» Task requirements
Retype the lines below exactly, from the one that contains "You are a computer-use" through the last, and leave every picture out.

» Material provided
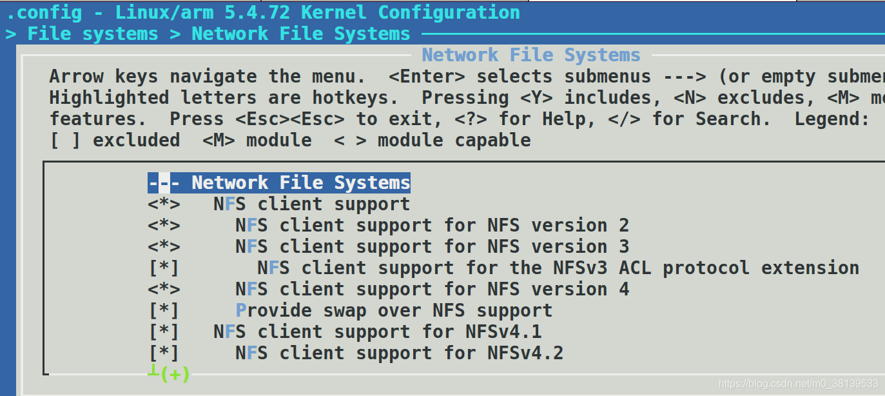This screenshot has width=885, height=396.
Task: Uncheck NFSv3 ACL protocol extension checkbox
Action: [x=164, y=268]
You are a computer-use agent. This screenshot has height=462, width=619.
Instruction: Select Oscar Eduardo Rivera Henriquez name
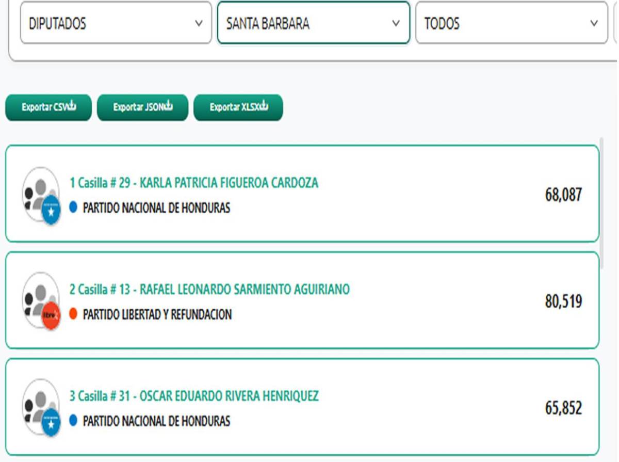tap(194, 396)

» Exercise output
You are a computer-use agent. This screenshot has height=462, width=619.
Instruction: Select Oscar Eduardo Rivera Henriquez name
tap(194, 396)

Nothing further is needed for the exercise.